Our sensory experience was hosted by four dapper ‘Victorian’ gents, who would awaken our senses, which each room educating and stimulating mind, body and soul.  All the better, we had a drink in hand the whole time!  The Quietest Bar on Earth helped to cleanse our minds of outside influences; the Cacophony Bar allowed all drinkers to ‘play’ their cocktails; and the whole experience was topped off with a cleansing Gong Bath (crazy, but it really worked).  My favourite part of the entire experience though was The Audio-gastrotorium Laboratory, which demonstrated – to dramatic affect – how all sensory stimuli are interconnected and how tampering with one or more can have an effect on all the others.

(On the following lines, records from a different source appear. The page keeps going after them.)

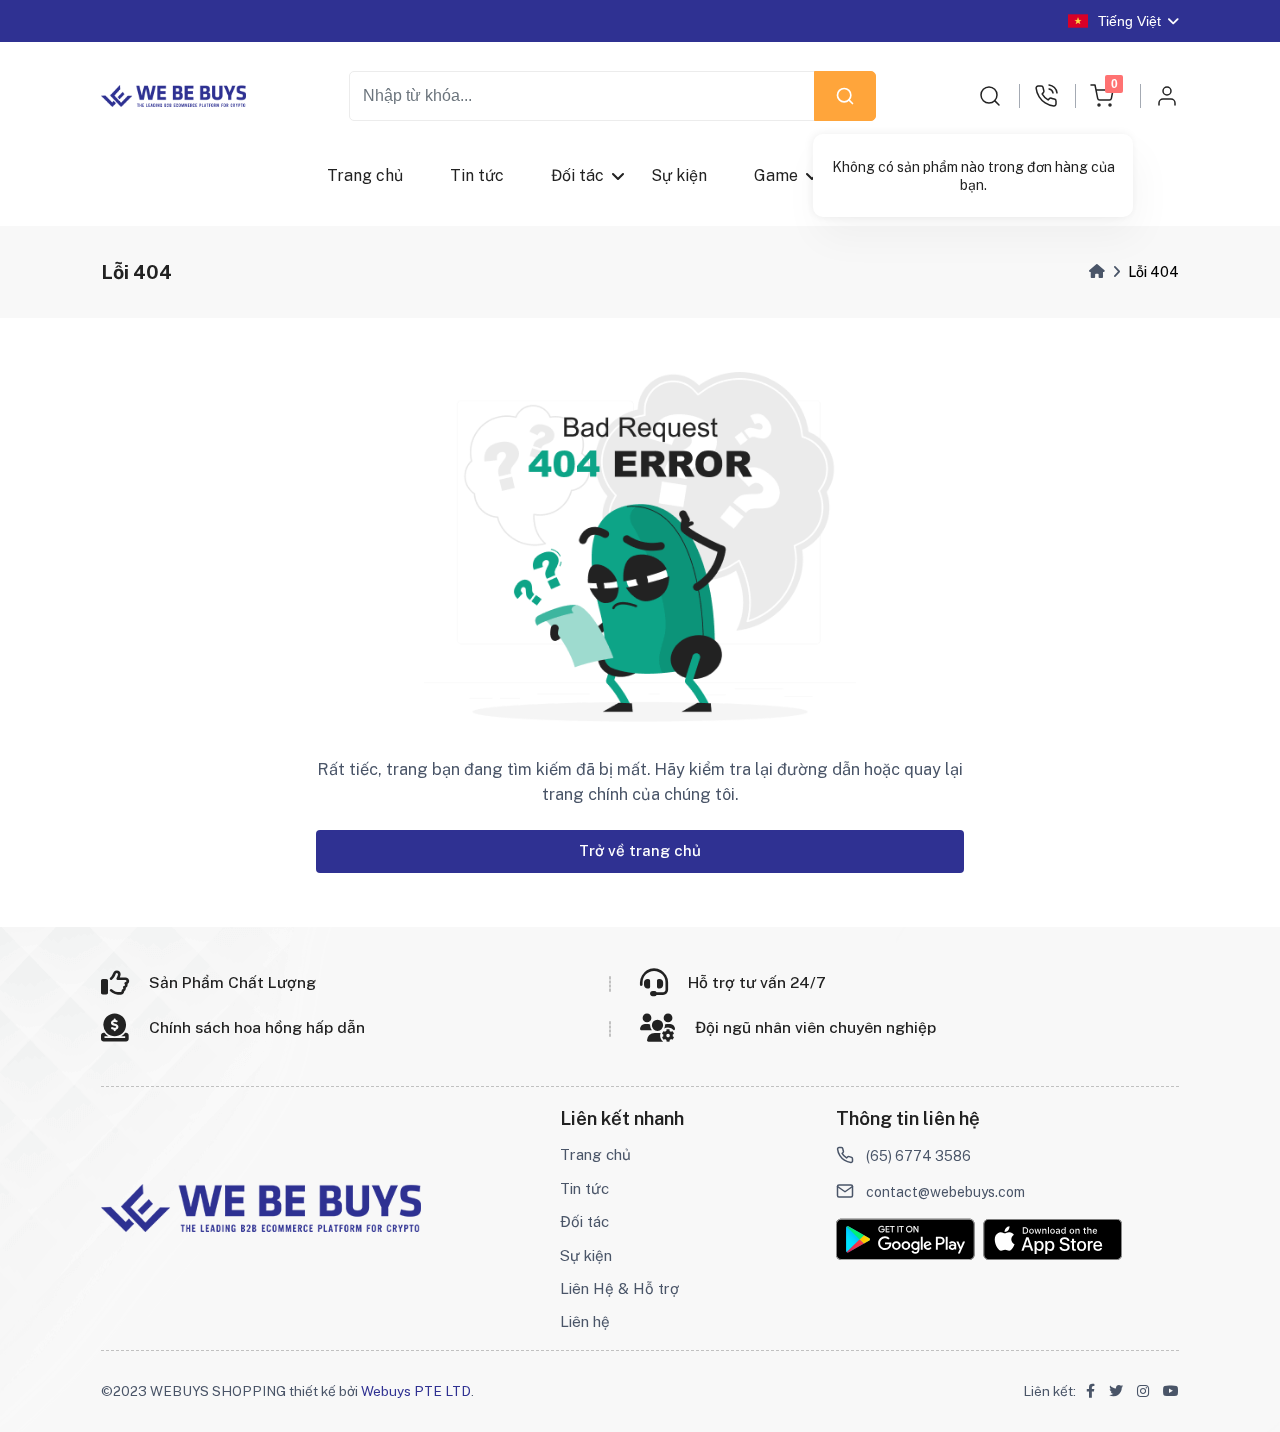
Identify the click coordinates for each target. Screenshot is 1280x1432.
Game (777, 175)
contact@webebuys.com (945, 1192)
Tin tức (477, 175)
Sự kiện (680, 175)
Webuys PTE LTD (416, 1391)
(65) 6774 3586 (918, 1156)
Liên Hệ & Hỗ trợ (619, 1288)
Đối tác (577, 175)
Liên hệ (585, 1321)
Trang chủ (365, 175)
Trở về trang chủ (640, 850)
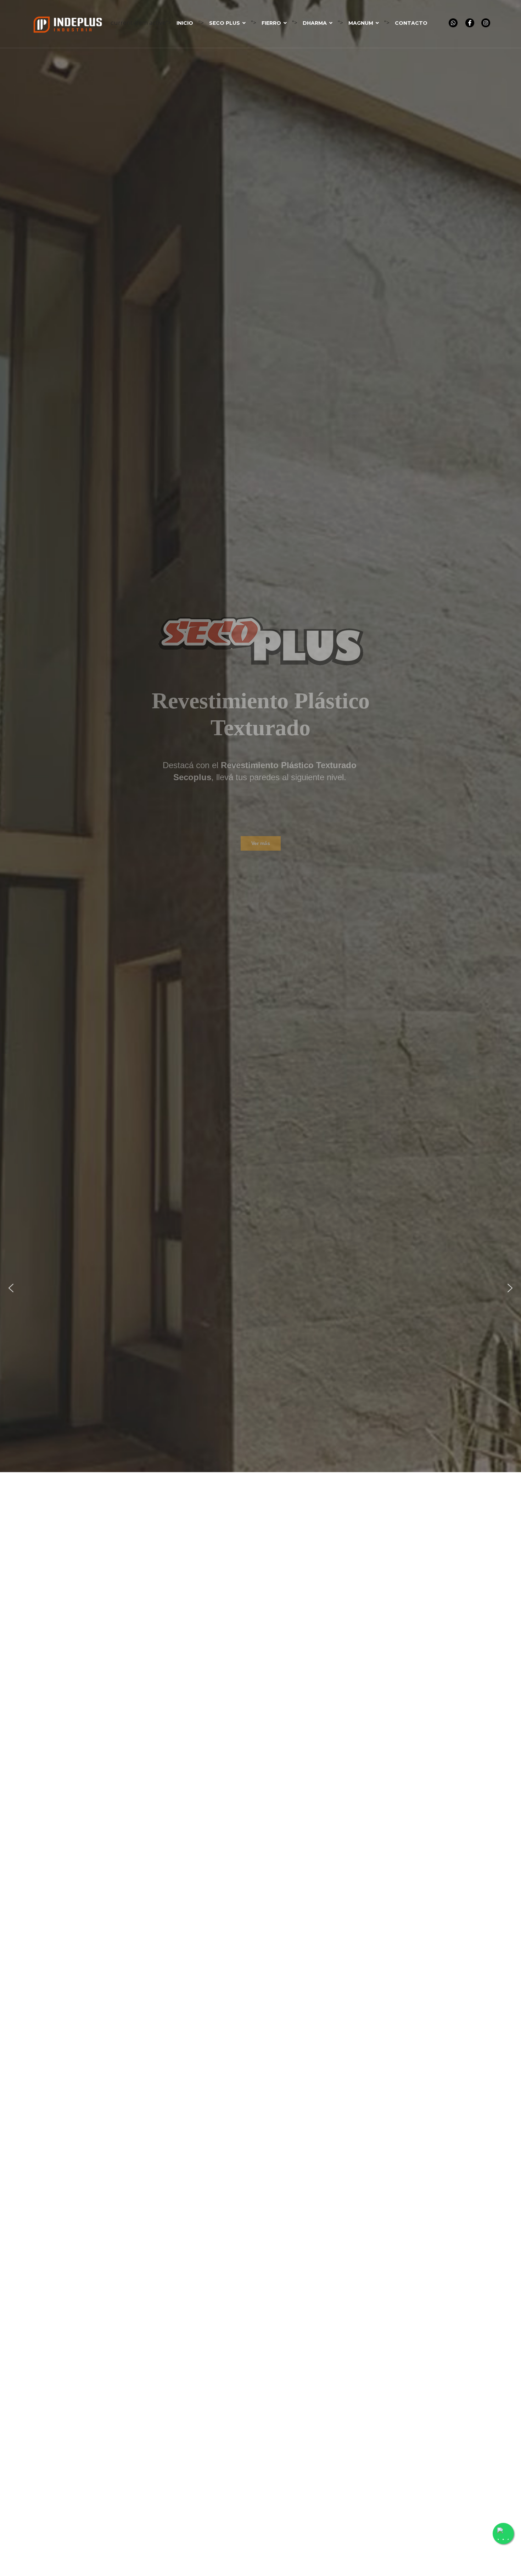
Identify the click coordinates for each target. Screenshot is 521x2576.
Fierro (271, 23)
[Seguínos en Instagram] (485, 22)
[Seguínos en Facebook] (469, 22)
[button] (11, 1288)
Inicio (185, 23)
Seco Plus (224, 23)
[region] (260, 1288)
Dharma (315, 23)
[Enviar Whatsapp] (453, 22)
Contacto (411, 23)
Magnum (360, 23)
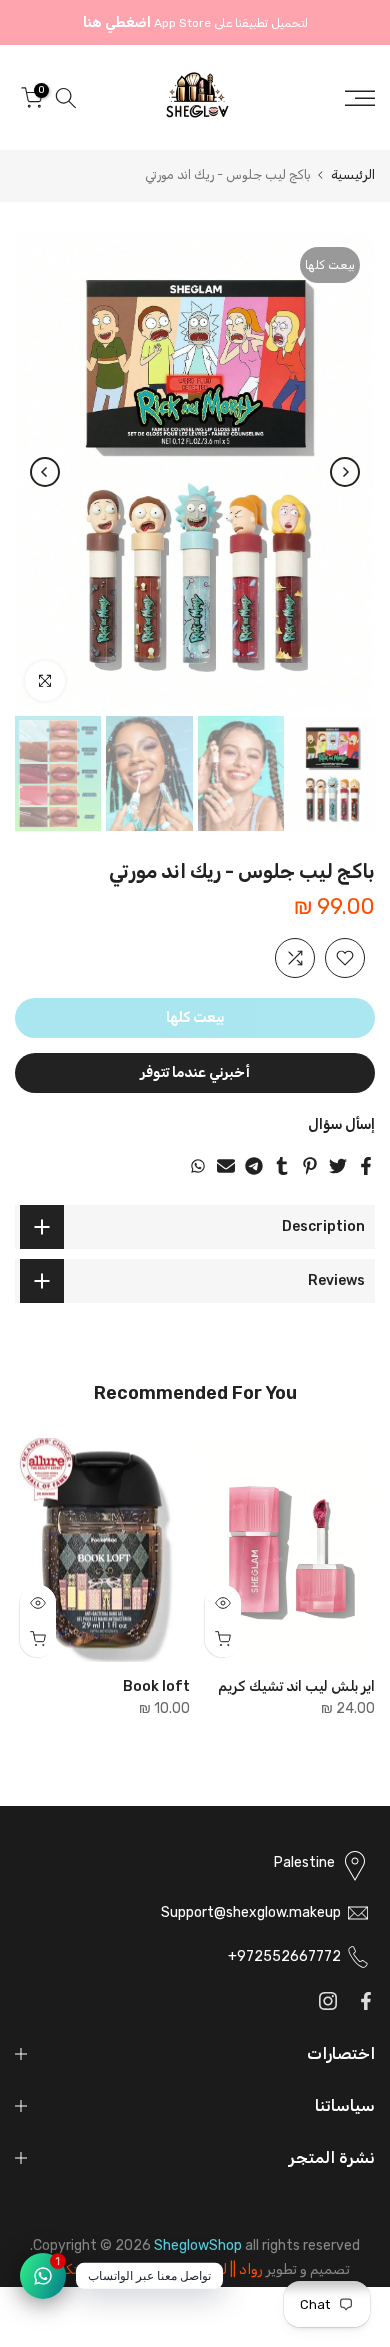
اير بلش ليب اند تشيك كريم (296, 1686)
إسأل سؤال (341, 1124)
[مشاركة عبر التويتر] (338, 1166)
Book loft (156, 1686)
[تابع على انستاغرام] (328, 2001)
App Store (182, 23)
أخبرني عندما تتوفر (195, 1072)
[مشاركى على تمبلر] (282, 1166)
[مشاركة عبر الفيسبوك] (366, 1166)
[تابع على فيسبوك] (366, 2001)
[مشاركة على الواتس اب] (198, 1166)
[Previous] (345, 472)
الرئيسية (353, 174)
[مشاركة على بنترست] (310, 1166)
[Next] (45, 472)
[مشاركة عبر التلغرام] (254, 1166)
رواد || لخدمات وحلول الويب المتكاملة (151, 2269)
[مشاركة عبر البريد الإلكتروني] (226, 1166)
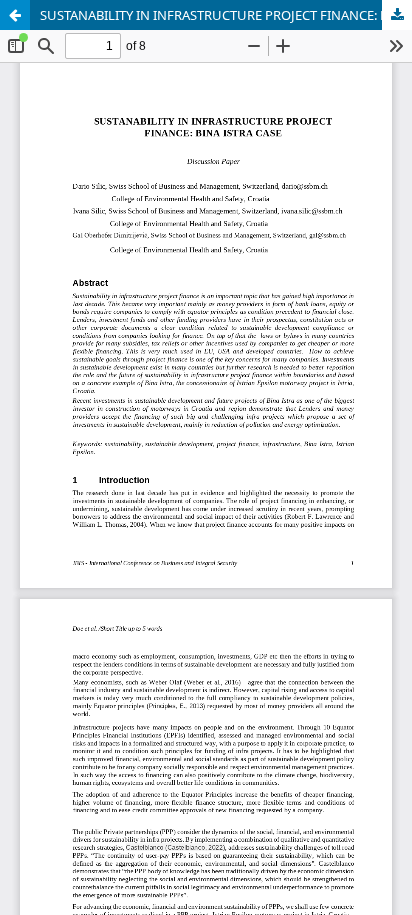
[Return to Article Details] (15, 15)
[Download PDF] (397, 15)
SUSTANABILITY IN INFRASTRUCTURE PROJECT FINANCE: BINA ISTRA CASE (226, 15)
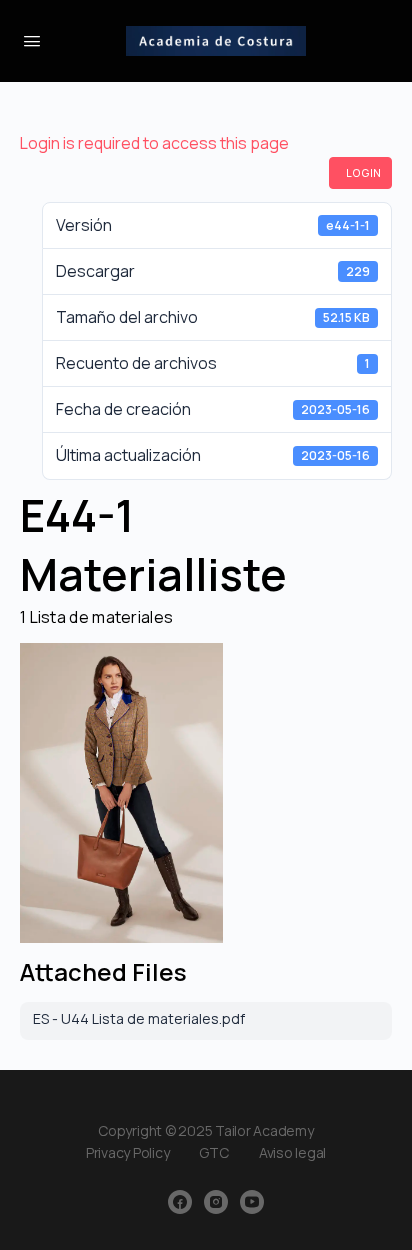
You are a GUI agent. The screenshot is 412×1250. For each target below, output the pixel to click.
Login (363, 173)
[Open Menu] (32, 40)
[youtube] (252, 1202)
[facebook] (180, 1202)
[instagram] (216, 1202)
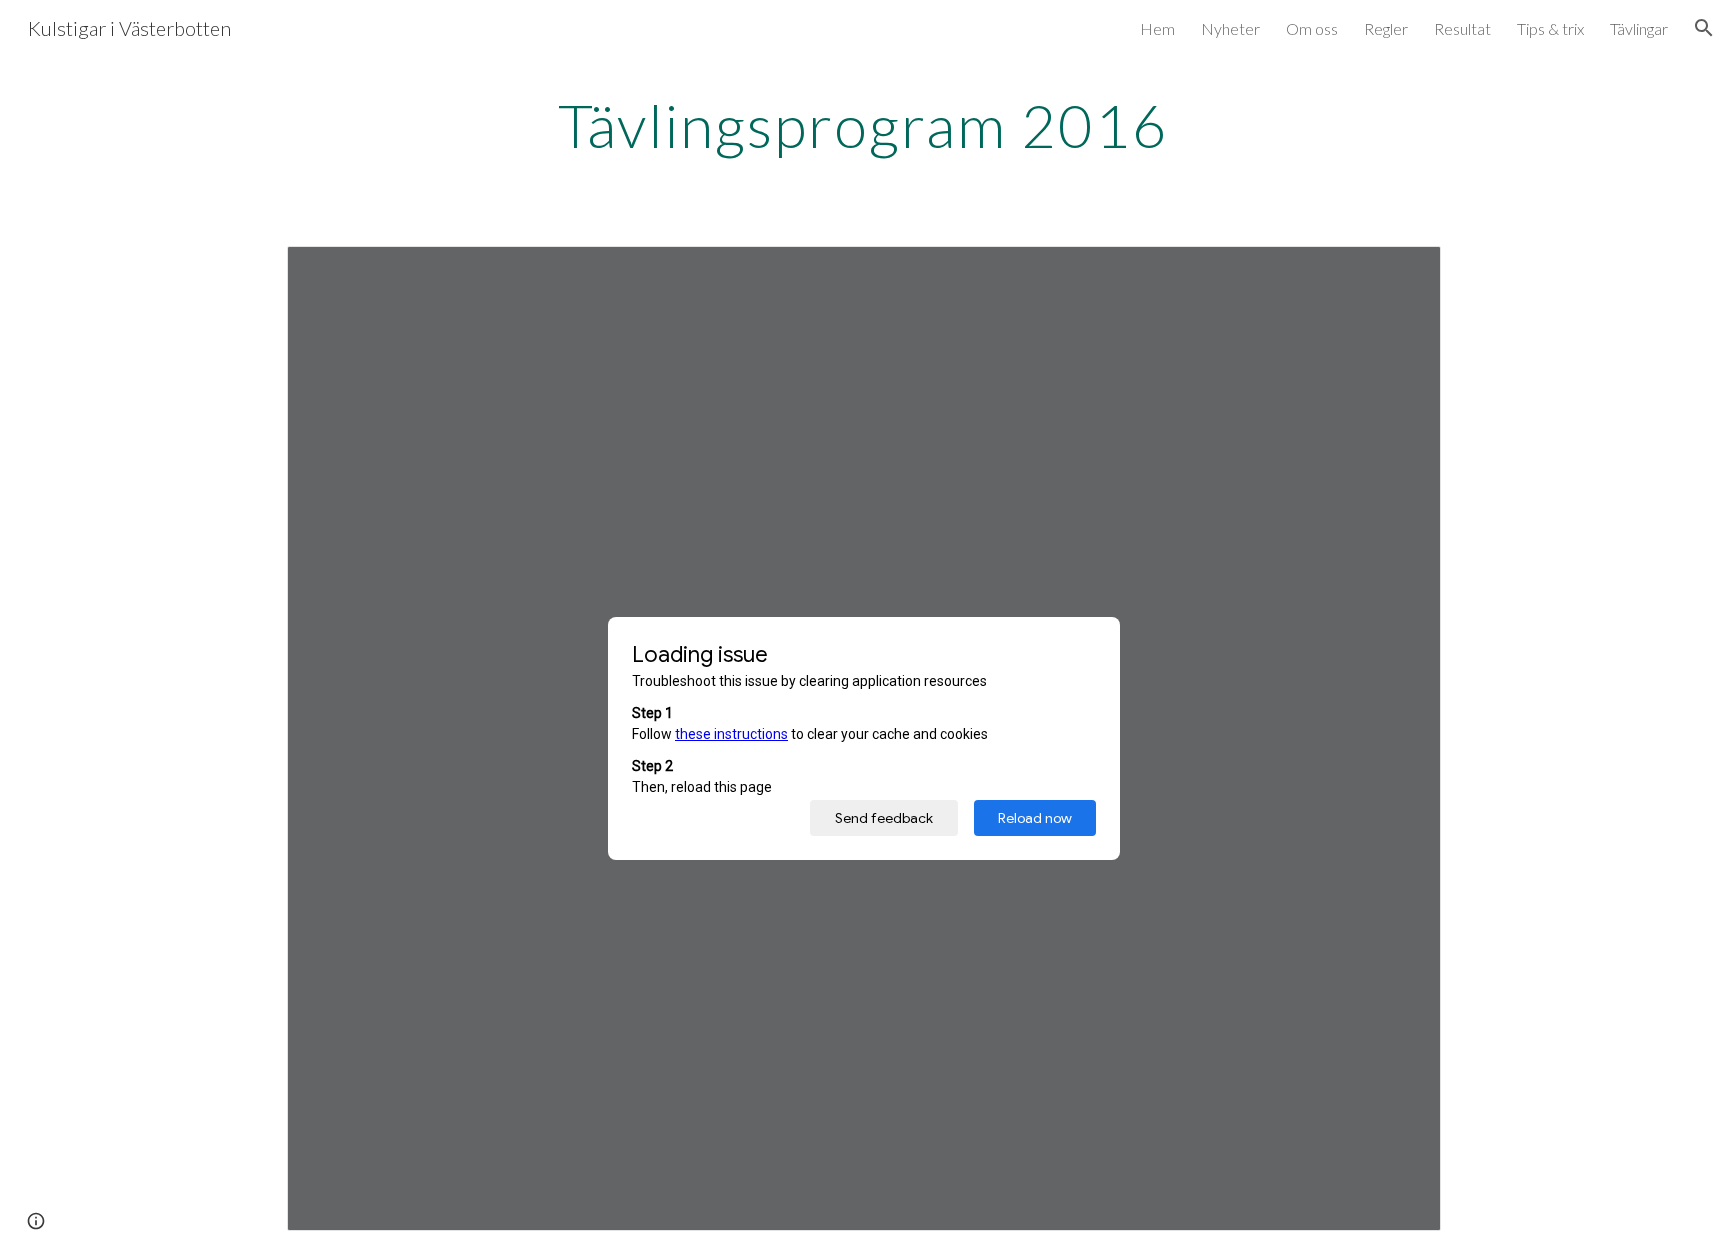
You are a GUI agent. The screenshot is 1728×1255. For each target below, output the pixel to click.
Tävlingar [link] (1639, 28)
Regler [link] (1386, 28)
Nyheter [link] (1230, 28)
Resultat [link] (1462, 28)
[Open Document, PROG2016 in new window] (1403, 272)
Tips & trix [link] (1550, 28)
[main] (864, 125)
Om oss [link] (1312, 28)
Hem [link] (1157, 28)
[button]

With so many great gins out there, it’s easy to forget that it was Hendrick’s which kicked off the current gin revolution and this event was a great reminder of what a versatile spirit it is.  Using Hendrick’s as their base, some of Scotland’s best bartenders created a whole range of drinks, from a refreshing G&T and a knock-my-socks-off gin Martini, to the fantastically named Corpse Reviver No. 2 (what happened to no. 1?!) and a non-alcoholic cucozade.  Bar the final drink, Hendrick’s provided a great base of all these drinks, without overpowering the other flavours.

After over 15 years on the drinks scene, Hendrick’s has re-affirmed its position as the top-dog among the UK’s innumerable gins, and hopefully we’ll be welcoming them back to the Edinburgh Festivals again next year.